SOURCE DOCUMENT:
+ + + +
The single combines their second-line jazz roots with a more eclectic mix of styles and sounds, from more modern jazz forms to different electronic music genres.
Since their inception in 2015 Stomptown Brass have shocked, delighted, and entertained audiences across Ireland and abroad. Through numerous festival appearances and themed shows, they have built and maintained their status as one of the country’s most unique and dynamic ensemble acts.
Blending the sounds of funk and blues with a raucous cacophony of powerful driving rhythm, the impressive band line-up of two drummers, two trombones, two trumpets, one saxophone and a big dirty Tuba are known to put on a serious show.
Off the back of their debut EP ‘Locomotive’ and their single ‘I Got a Plan’, the band have performed numerous times at Electric Picnic, Longitude, Kaleidoscope, Bundoran’s Sea Sessions, Indiependence and Another Love Story, along with sell-out headline shows at Pepper Canister Church, The Chocolate Factory, The Sugar Club, Cyprus Avenue and Dolan’s among others.
+ + + +
DIRECTION 1:
Quote the Stomptown Brass profile word for word, starting at "Blending the sounds" and ending at "Dolan’s among others.".
DIRECTION 2:
Answer these questions from the Stomptown Brass profile:
(a) In what year did Stomptown Brass form?
(b) How many drummers are in the band's line-up?
(c) What is the title of the band's debut EP?
DIRECTION 3:
Carry on the Stomptown Brass profile from its last sentence.

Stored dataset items
+ + + +
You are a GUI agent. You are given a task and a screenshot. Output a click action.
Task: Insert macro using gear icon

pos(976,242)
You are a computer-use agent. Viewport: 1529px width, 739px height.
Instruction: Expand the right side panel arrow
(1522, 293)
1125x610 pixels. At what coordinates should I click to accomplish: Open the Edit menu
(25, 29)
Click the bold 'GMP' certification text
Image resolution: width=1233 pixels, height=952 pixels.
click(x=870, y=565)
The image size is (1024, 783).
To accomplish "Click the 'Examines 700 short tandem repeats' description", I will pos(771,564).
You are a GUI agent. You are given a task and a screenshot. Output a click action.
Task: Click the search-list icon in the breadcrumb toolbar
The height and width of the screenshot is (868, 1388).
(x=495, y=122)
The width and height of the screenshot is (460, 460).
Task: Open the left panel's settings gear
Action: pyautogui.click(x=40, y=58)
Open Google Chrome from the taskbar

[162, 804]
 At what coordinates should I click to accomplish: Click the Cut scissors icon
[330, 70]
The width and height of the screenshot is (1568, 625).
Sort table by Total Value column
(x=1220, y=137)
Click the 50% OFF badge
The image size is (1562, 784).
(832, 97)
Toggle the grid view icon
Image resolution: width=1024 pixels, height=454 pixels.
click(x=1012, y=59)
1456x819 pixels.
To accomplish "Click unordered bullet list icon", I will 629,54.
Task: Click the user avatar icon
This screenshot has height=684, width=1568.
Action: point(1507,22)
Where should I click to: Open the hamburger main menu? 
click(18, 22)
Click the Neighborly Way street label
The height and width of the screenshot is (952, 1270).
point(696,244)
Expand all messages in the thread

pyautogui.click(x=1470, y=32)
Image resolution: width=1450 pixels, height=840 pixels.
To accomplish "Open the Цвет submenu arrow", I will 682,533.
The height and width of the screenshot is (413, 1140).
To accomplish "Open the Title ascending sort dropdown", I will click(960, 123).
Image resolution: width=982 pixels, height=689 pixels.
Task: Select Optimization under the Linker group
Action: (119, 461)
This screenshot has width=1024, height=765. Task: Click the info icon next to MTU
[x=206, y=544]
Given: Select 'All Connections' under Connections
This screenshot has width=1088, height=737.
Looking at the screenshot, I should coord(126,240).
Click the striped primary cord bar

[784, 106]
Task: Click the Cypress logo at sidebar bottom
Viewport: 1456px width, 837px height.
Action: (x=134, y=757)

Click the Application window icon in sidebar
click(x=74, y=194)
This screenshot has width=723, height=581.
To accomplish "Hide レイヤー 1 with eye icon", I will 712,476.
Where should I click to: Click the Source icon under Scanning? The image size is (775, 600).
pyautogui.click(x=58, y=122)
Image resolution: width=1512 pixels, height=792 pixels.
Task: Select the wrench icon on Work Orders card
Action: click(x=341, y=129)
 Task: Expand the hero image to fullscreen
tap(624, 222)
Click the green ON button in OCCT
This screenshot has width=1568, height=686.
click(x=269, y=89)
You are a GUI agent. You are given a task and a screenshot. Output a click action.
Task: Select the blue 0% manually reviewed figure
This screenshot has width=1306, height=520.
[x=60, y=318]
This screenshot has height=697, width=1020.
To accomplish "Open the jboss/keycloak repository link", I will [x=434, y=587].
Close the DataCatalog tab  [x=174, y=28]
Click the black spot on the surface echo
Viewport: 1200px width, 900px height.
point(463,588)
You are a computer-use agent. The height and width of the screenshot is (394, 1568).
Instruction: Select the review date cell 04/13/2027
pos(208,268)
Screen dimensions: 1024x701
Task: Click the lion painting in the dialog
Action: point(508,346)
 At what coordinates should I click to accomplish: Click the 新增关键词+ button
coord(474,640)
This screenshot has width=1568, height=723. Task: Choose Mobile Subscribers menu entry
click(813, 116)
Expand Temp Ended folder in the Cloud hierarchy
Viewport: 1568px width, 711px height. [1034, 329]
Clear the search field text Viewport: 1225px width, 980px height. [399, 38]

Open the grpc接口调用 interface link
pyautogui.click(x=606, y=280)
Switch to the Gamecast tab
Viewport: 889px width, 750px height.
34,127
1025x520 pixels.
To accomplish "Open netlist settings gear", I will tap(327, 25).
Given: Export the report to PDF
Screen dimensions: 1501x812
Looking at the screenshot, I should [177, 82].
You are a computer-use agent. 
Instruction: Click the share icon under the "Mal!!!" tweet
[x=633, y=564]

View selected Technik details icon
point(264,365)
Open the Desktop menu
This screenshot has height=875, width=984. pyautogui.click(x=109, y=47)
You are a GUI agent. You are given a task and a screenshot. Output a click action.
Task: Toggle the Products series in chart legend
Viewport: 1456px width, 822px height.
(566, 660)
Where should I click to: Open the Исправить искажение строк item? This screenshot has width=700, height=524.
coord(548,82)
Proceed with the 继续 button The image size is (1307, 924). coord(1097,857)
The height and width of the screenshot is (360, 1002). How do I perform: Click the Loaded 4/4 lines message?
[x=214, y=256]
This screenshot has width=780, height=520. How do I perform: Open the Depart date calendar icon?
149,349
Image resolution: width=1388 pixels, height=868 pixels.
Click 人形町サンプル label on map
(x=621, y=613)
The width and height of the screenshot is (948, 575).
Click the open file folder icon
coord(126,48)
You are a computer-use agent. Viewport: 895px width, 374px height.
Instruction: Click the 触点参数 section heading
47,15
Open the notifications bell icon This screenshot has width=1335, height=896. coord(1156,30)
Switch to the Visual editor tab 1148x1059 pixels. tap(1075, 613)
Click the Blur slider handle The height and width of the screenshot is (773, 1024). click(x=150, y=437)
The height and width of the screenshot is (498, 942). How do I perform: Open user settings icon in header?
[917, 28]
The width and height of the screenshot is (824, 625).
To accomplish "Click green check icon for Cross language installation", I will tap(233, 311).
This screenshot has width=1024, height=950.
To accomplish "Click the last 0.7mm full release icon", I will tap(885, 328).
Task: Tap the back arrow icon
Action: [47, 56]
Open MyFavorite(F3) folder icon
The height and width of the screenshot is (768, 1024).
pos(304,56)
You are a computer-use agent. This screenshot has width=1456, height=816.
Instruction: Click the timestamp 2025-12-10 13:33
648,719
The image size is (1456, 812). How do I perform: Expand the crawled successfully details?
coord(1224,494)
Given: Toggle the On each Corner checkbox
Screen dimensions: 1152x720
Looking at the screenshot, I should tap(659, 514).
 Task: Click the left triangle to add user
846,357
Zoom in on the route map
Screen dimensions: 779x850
+ + + +
EXERCISE OUTPUT 1:
Blending the sounds of funk and blues with a raucous cacophony of powerful driving rhythm, the impressive band line-up of two drummers, two trombones, two trumpets, one saxophone and a big dirty Tuba are known to put on a serious show.
Off the back of their debut EP ‘Locomotive’ and their single ‘I Got a Plan’, the band have performed numerous times at Electric Picnic, Longitude, Kaleidoscope, Bundoran’s Sea Sessions, Indiependence and Another Love Story, along with sell-out headline shows at Pepper Canister Church, The Chocolate Factory, The Sugar Club, Cyprus Avenue and Dolan’s among others.

EXERCISE OUTPUT 2:
(a) 2015
(b) Two
(c) Locomotive

EXERCISE OUTPUT 3:
Breaking new ground, the band sold out back-to-back shows at Dublin Fringe 2017, Norway Fringe 2018, Cork Jazz Festival 2018, Waterford Imagine Arts Festival 2018, and returned for two self-produced shows at Pepper Canister Church in Dublin.
You can catch them this time around on November 9 in the The Academy Green Room.
TRACK RECORD with Stomptown Brass Band:
Most memorable moment in Dublin?
We started marching the streets of Portobello after a gig at Canalaphonic one year playing some of our more New Orleans/mardi gras-like tunes. We gathered quite a large crowd that marched with us. All it took was a couple of hundred people to shut down a packed Dublin Bus en route to IKEA. They were proper future furniture furious.
Favourite place to visit in Dublin?
If you haven’t heard of Lucky’s in Dublin 8, they do the best pizza in town! Our drummer Branden Dorothy Perkins hosts a pizza themed Jazz night every other week, famously called Pizza Jazz.
When not performing, what else do you do?
Most of the band are working in full-time jobs, from PR to personal shoppers, so it’s really only the weekends (or a night a week) that we really get together to play some tunes or play gigs on tour.
First album you bought and last album you bought?
First album was Emma Bunton’s ‘A Girl Like Me’; the inside sleeve was the closest thing to a pin-up back then. Last record was ‘Jason’ by O Emperor; pity to see the band break up earlier this year after winning the Choice Music Prize, but they’ll be back I’d say.
Who are your influences?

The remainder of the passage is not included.